Nato da spunti, idee ed appunti musicali prima travasati su iPhone e poi elaborati live in sala di registrazione, va precisato che Acrobati è il risultato non soltanto della variegata sensibilità musicale di Daniele, ma anche delle numerose collaborazioni (particolarmente azzeccate) che costellano questo disco, impreziosendolo e affinandolo. Da Roberto Dellera (Afterhours) a Diodato, da Caparezza a Diego Mancino, da Roy Paci fino ai Funky Pushertz, tutti contribuiscono alle suggestioni musicali e ai differenti mood che il cantautore romano, ex “uomo col megafono”, ha deciso di assemblare in questa sua funambolica fantasia musicale.

Molto riuscito, ad esempio, il brano con Caparezza La guerra del sale, un bel rock sorretto da un testo incalzante e fortemente politicizzato che permette a Silvestri, acrobata della parola, di competere con chi, come il “Capa” (cazzaro della musica per autodefinizione…) ha fatto del gioco di parole e del doppio senso il suo marchio di fabbrica.

Altro pezzo forte è Quali Alibi, singolo molto efficace, che ci ricorda (in maniera solo apparentemente scanzonata) l’impegno e la tipica vis polemica dell’artista, che ha il coraggio di denunciare la mancata consacrazione popolare dell’attuale leader di governo e le “pastette” tipiche della nostra politica nazionale.

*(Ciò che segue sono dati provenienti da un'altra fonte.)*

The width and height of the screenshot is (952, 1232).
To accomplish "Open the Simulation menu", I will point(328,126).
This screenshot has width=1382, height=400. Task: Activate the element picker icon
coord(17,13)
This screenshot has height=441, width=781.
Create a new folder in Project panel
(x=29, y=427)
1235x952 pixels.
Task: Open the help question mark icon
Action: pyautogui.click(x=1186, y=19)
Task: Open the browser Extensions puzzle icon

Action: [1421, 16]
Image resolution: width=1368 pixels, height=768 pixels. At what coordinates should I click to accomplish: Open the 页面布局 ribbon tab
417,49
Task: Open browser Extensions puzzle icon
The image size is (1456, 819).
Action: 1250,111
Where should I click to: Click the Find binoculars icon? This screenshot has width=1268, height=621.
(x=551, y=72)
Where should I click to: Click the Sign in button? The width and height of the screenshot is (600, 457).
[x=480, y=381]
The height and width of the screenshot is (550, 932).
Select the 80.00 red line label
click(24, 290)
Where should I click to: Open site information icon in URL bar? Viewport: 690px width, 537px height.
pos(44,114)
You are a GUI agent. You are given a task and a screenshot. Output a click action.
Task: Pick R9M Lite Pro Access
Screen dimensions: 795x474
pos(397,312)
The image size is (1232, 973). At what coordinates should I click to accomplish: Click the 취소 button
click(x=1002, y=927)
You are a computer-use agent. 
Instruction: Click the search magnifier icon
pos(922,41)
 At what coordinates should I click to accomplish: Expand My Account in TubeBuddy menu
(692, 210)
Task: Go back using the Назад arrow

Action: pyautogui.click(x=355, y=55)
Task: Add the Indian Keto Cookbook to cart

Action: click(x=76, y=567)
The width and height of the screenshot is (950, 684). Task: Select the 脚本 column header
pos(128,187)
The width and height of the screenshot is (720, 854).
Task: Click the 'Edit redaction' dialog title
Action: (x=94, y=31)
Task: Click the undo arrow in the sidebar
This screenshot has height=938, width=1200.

Sorprende anche La Verità, brano dall’andatura jazz che ha molte suggestioni Contiane e che Silvestri canta senza pretese da crooner, che risulterebbero poco confacenti alla sua vocalità sussurrata e molto spesso parlata. A dispetto dei pronostici, invece, forse omaggia De Gregori, sia per le sonorità da ballata popolare sia per la tematica antimilitaresca che ne traspare.

In Acrobati, dunque, accanto a canzoni musicalmente più strutturate (La mia casa, Bio boogie, La mia routine) troviamo anche brani minimali, ma comunque intensi, come Pensieri, che affronta tematiche difficili e scomode all’interno del rapporto di coppia e dei sentimenti, oltre a semplici divertissement come Tuttosport o L’Orologio, che seppur non del tutto convincenti, ben si inseriscono in un album di quasi un’ora e un quarto di musica e parole, sorprendente per freschezza, originalità e maturità artistica.

Un ottimo disco, insomma… che, nonostante certe matrici “populariste” che ostinatamente alcuni circuiti radiofonici ed intellighenzie finto-sinistroidi si ostinano ad affibbiargli, considero il miglior disco italiano dall’inizio di questo 2016.
Non a caso Daniele Silvestri lo ha dedicato idealmente ad uno dei suoi grandi idoli musicali di sempre, Lucio Dalla,  il quale da lassù non credo affatto disdegnerà di ascoltare queste canzoni, più simili ad un flusso magmatico che a un progetto musicale costruito a tavolino e, quindi, molto in sintonia con le convinzioni musicali del grande artista scomparso.

Chi sono dunque gli Acrobati che fanno da filo conduttore dell’intero album? Ce lo spiega lo stesso Silvestri: “Via via che le storie prendevano piede il titolo mi sembrava perfetto. Il funambolismo, l’acrobazia, l’essere in equilibrio è qualcosa che fa parte dell’arte in generale: è meraviglioso quando chi ti ascolta o ti guarda, ha lo sguardo con la bocca aperta, di sospensione, ammirazione fanciulla. E poi nel nostro tempo, siamo tutti un po’ funamboli, per quanto retorico è anche vero, cerchiamo tutti un equilibrio nella vita”.